### Exercise instructions
Here, set down only the lines between the line that contains "Instruction: Click Peter's" and the final line of the material, both included, exactly as written. Skip the pictures.
Segment Open
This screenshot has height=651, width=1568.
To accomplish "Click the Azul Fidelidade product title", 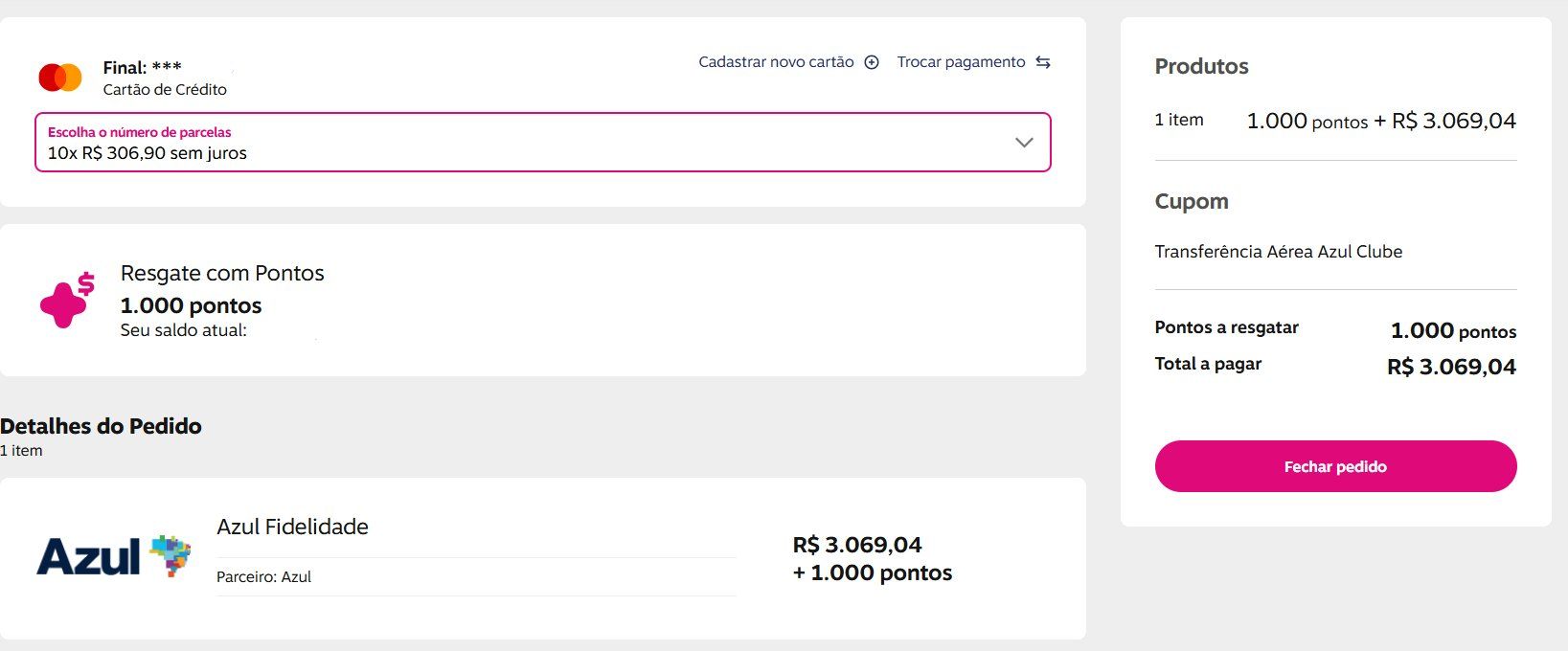I will [292, 527].
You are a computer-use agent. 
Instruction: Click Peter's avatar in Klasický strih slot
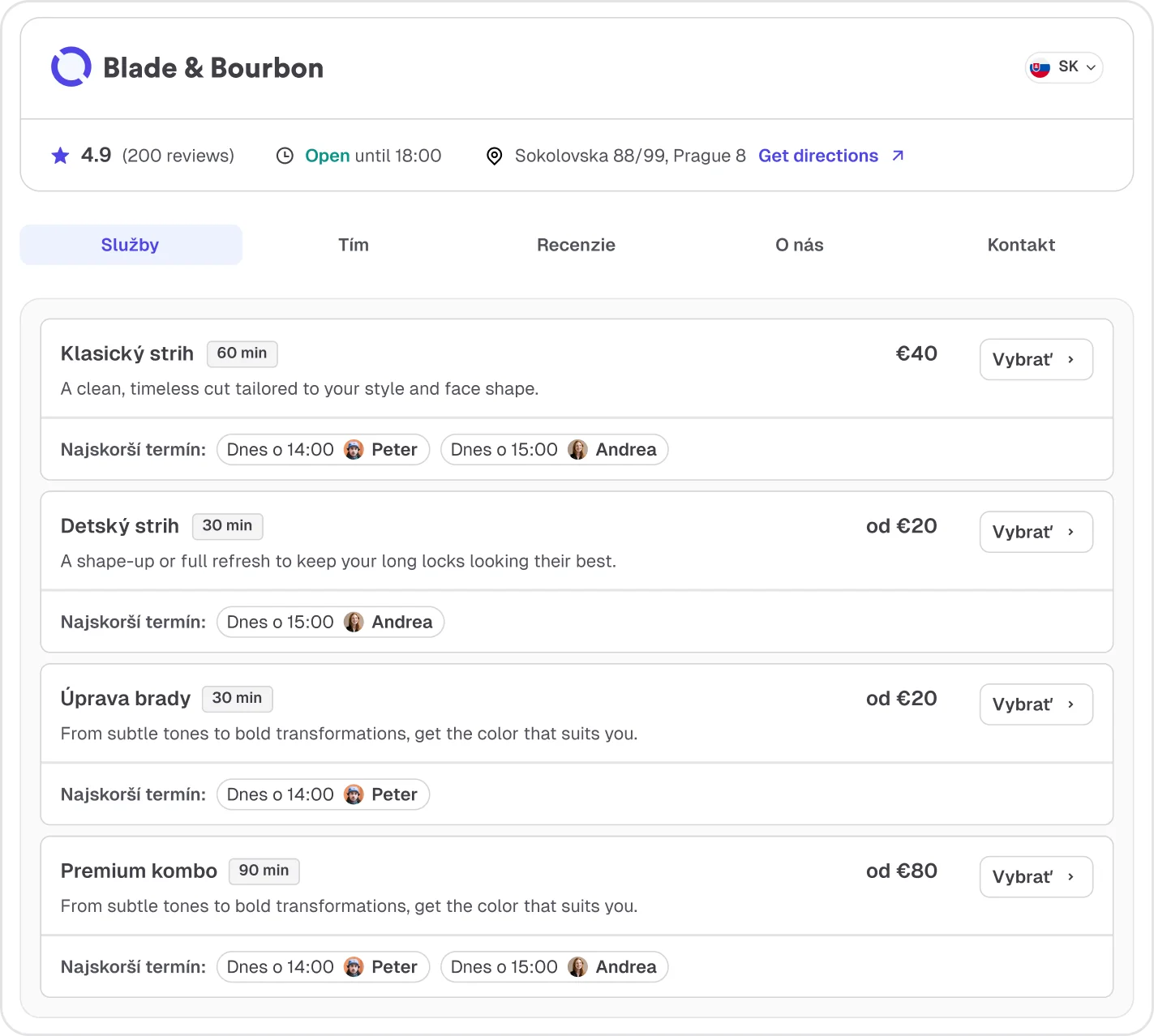tap(354, 449)
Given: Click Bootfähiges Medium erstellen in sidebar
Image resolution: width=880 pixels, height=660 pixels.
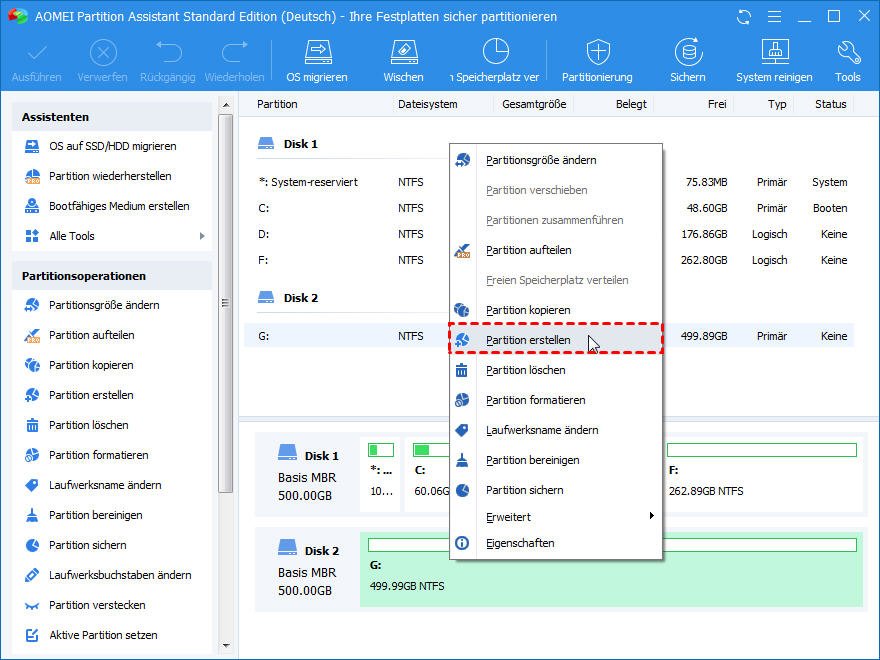Looking at the screenshot, I should click(118, 206).
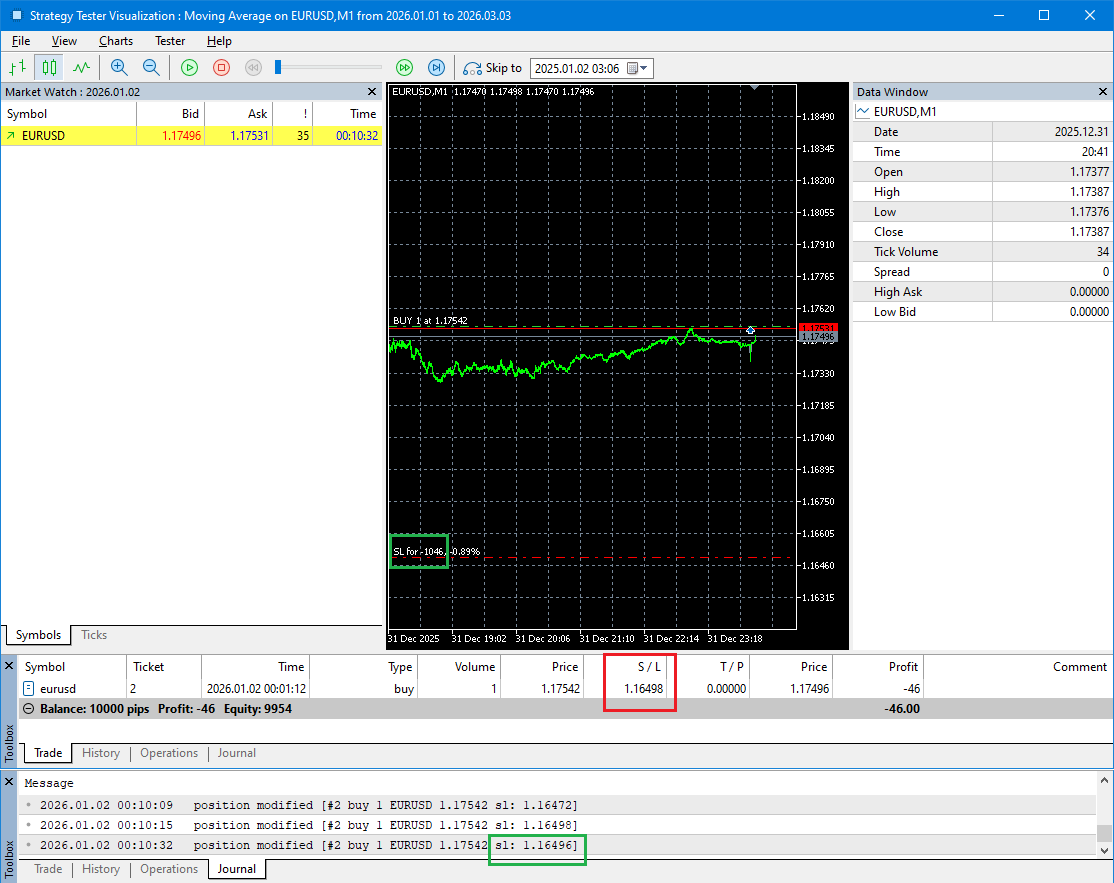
Segment Closed
### Answer area
Instruction: Click Peter's avatar in Klasický strih slot
tap(354, 449)
Given: Click Bootfähiges Medium erstellen in sidebar
Image resolution: width=880 pixels, height=660 pixels.
Looking at the screenshot, I should click(118, 206).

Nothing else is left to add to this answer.